Таким образом, нужно, чтобы феномен другого (его лицо) свидетельствовал о некоей радикальной инаковости, которую, однако, он содержит не сам по себе. Нужно, чтобы Другой, каким он является мне в конечном, был эпифанией расстояния от по-настоящему бесконечного другого, преодоление которого и является первоначальным этическим опытом. Что означает: вразумительность этики требует, дабы Другого некоторым
образом подкреплял некий принцип инаковости, выходящий за рамки простого конечного опыта. Левинас называет этот принцип: это «Совсем-Другое», и совершенно очевидно, что речь идет об этическом имени Бога. Другой имеет место только потому, что является непосредственным феноменом Совсем-Другого. Конечная преданность нетождественному имеет место только потому, что имеет место бесконечная преданность этого принципа тому, что пребывает вне его. Этика имеет место только Потому, что имеет место неизъяснимый Бог.

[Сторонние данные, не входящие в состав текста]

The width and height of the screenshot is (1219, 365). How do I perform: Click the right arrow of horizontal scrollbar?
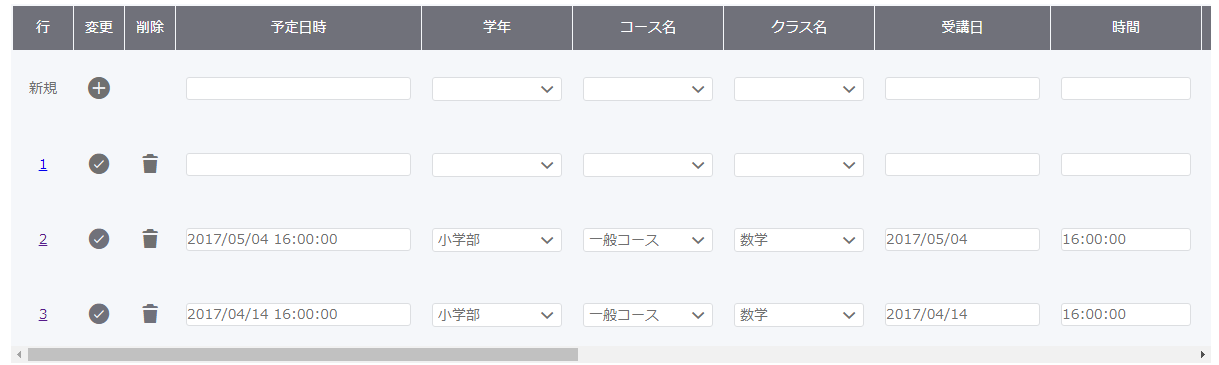click(1203, 354)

В предприятии Левинаса примат этики Другого над теоретической онтологией того же неразрывно связан с религиозной аксиомой, и поверить, что объединяемое этой мыслью можно разъединить, — значит оскорбить ее интимное движение, ее субъективную строгость. По правде говоря, философии Левинаса не существует. Это уже даже и не философия как «служанка» теологии— это философия (в греческом смысле слова), аннулированная теологией, каковая, впрочем, оказывается отнюдь не теологией (все еще слишком Греческое наименование, которое предполагает Приближение к божественному через сущность и предикаты Бога), а как раз таки этикой.
Вместе с тем тот факт, что этика оказывается конечным именем религиозного как такового (того, что связывает[10] с Другим под неизъяснимой властью Совсем-Другого), еще полнее отдаляет ее от всего, к чему приложимо слово «философия».
Скажем напрямик: предприятие Левинаса просто-напросто с исключительным упорством напоминает нам, что любая попытка положить в основу мысли и действия этику по сути своей религиозна. Можно сказать, что Левинас — последовательный и изощренный толкователь данности, которую не скроешь никакими академическими опытами по затуманиванию или абстрагированию: отошедшая от своего греческого применения (в котором она явно подчинена теоретическому) и взятая во всей своей общности, этика оказывается разновидностью сугубо набожного дискурса.